Insomma, bastava quello? Certo ce lo proponevano in Italia: distanze, mascherine, lavaggio delle mani. Come a dire che se tutti i faccioni da teleshow e i politicanti sui social ci avessero ripetuto all’infinito questa litania, l’avremmo scampata? Quel che è successo in Asia orientale e del sudest (persino in Australia e Nuova Zelanda…) non ha eguali in nessuna parte del mondo, Europa, America del nord, del centro e del sud, mondo arabo, Asia centrale, India, Sudafrica, solo l’Africa subsahariana ha numeri bassi, ma si può ragionevolmente pensare a una incapacità di registrazione del virus, a anziani che muoiono nelle baraccopoli e nei villaggi senza passare per sistemi sanitari inesistenti, e a una speranza di vita più bassa per cui i grandi anziani letteralmente non ci sono.

 

Mi apre uno spiraglio di possibile comprensione Massimo Morello, giornalista italiano di stanza a Bangkok, segnalandomi un suo pezzo sul Foglio del lontano 15 luglio.
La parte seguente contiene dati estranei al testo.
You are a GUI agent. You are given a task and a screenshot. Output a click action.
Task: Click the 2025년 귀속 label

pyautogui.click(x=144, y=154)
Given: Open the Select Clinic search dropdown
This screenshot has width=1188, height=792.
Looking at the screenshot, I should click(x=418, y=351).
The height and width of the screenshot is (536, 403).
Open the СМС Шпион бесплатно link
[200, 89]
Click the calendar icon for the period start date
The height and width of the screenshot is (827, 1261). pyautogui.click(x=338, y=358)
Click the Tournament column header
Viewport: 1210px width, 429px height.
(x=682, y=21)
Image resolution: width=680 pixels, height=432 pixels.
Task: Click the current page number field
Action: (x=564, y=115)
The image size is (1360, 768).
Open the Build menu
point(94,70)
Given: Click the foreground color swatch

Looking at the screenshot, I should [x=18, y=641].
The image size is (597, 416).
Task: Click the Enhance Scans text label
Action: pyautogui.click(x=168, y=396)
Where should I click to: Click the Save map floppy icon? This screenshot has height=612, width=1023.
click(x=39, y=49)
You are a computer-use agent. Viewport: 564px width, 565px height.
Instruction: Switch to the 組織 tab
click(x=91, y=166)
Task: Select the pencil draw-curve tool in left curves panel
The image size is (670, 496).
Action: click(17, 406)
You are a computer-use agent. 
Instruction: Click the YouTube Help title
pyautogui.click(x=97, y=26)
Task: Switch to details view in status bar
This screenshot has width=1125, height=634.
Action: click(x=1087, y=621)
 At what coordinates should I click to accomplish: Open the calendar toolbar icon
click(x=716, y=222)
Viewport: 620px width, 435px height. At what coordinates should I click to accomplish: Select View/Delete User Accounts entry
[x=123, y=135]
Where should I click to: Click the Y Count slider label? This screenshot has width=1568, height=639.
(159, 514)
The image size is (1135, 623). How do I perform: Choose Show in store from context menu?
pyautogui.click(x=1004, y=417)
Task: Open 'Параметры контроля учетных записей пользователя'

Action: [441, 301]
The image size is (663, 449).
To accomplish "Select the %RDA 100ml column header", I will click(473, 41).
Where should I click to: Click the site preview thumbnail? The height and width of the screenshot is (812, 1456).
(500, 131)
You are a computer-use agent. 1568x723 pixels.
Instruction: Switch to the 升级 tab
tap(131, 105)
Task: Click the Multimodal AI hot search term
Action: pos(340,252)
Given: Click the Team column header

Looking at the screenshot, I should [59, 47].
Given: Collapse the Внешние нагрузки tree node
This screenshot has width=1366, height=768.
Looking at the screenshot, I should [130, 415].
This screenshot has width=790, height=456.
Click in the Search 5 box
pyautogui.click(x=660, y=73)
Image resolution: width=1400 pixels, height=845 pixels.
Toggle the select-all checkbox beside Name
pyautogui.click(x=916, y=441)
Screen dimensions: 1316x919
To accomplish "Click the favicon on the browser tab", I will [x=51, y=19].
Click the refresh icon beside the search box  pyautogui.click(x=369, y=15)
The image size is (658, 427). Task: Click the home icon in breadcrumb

È un’intervista al Professor Bartoletti, esperto di malattie infettive che lavora con l’Università di Singapore: avanza un’interpretazione, “sottolineando come la sua sia una semplice ipotesi, forse azzardata, precisando che stiamo passando a un diverso livello di discorso, quasi una conversazione tra amici.” Molte cautele insomma: ma in sostanza apre una porta sulla possibile maggiore copertura immunitaria al Covid da parte di popoli già in passato esposti ad altri virus, magari Coronavirus. Ecco: non sarebbe il caso di indagarla meglio, questa possibilità? Anche perché io qualcosa devo poter rispondere al mio salumiere, che mi ripete che “qui non si capisce niente,” che “nessuno è in grado di decidere,” e che in Cina l’hanno sfangata perché, beati loro, sono una dittatura. E ho un bel spiegargli per l’ennesima volta che il virus, a Wuhan, è partito perché in una dittatura chi cerca di dare l’allarme non ha strumenti per farlo.

Poi, certo, leggiamo le peripezie di Filippo Santelli, inviato di Repubblica chiuso da più di un mese in un container perché trovato positivo al Covid19 all’arrivo a Nanchino, e ci viene da pensare: lì si che fanno su serio. Ma sono le misure di oggi, la blindatura dei confini, in un paese che ha spento l’epidemia quasi sei mesi fa, e dunque ancora: perché?